Steven Carson, Cassandra Chilton, Tracey Cockburn, Giselle Courtney, Mari Funaki, Deb Jones,

Sara Lindsay, Fiona Murphy, Colin G. Reaney, Adam Rish & I Wayan Sumantra, Penny Smith,

Rodney Spooner, Leyla Tas, Itzell Tazzyman, Jenny Turner and Angela Valamanesh.

Judging panel

The members of the judging panel for the City of Hobart Art Prize 2007 were:

  • Christopher Menz, Director, Art Gallery of South Australia.
  • Tony Elwood, Director, Queensland Art Gallery / Gallery of Modern Art.
  • Sue Backhouse, Acting Senior Curator of Art, Tasmanian Museum and Art Gallery.

Judge's Statement

The 2008 City Of Hobart Art Prize is a 20th anniversary celebration. All entrants are previous winners since 1988. Each artist was asked to submit a recent work for judging either in the fine art or craft and design categories. As a result the 2008 Prize exhibition provides the most diverse show so far, creating a visual challenge not only for judging but also in displaying the exhibition.

Unlike previous yearly Prizes, judged from only one and later two media categories, the 2008 Prize exhibition contains the greatest range of media including paintings, drawings, prints, photographs, jewellery, glassware, ceramics, weaving, sculptural forms as well as new media.

In addition to their 2008 entries, previous prize winning works by the artists are also on display as a complete exhibition for the first time. This allows viewers the opportunity to compare development of an artist's early work with their recent piece.

As this year's winner of the 2D/Fine Art section, the judges have selected Drowning by numbers - (mapping four seasons at one location) by Martin Walch. This highly engaging and innovative work merges new technologies with traditional representational imagery.

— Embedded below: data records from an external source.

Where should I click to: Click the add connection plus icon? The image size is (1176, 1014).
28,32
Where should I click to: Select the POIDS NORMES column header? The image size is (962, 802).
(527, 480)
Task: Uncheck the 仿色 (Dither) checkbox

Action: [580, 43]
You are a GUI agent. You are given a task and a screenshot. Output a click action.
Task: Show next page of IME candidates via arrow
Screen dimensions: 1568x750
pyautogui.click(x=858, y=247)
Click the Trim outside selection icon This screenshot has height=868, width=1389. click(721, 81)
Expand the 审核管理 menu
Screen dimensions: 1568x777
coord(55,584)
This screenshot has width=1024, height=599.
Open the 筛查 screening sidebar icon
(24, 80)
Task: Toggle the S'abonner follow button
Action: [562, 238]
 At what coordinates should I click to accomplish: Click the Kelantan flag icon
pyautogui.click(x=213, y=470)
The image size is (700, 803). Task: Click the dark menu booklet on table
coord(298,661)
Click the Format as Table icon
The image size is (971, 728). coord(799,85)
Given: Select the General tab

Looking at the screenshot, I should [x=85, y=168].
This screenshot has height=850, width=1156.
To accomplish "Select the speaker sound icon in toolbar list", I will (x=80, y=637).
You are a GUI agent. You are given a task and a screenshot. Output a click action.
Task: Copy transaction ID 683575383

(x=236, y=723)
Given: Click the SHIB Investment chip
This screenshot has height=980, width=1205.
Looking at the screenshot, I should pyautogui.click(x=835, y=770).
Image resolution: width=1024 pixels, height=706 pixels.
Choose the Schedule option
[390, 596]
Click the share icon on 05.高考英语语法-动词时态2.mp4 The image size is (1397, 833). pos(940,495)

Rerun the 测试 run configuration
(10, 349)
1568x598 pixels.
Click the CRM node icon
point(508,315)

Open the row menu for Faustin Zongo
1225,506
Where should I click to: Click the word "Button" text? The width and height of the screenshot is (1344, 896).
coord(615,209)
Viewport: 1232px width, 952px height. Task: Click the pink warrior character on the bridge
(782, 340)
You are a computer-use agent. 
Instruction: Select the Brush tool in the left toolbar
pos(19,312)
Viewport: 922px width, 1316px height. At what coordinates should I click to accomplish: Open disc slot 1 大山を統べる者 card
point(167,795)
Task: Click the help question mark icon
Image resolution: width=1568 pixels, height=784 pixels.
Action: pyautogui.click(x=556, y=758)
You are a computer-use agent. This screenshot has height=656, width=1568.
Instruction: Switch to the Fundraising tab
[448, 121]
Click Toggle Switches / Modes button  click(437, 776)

The artist has created a computer drawing program based on GPS numbers relating to an area where he has walked at Lake King William, Tasmania. There are up to six images created randomly by an over layering of small, coloured numbers. The resultant mesmerising images projected onto the wall are reminiscent of pastel drawing or soft, textured layers of paint.

The winner of the 3D/Craft and Design Prize is Mari Funaki for her set of three, beautifully resolved bracelets which are both functional and technically proficient. These tough, yet refined works display quality of idea and concept. They are superbly made with a design so complete and carefully considered that the artist has created dynamic spaces within the metal forms.

The judges have chosen the work of two artists for commendation. It was felt that Angela Valamanesh's beautifully composed Natural Histories # C successfully balances colour, surface and composition, and also displays careful attention to detail. The unusual presentation of Anne MacDonald's set of photographs, At Rest, creates a compelling and evocative work reminiscent of death and ceremony. It is commended for its technical proficiency and finely constructed original concept.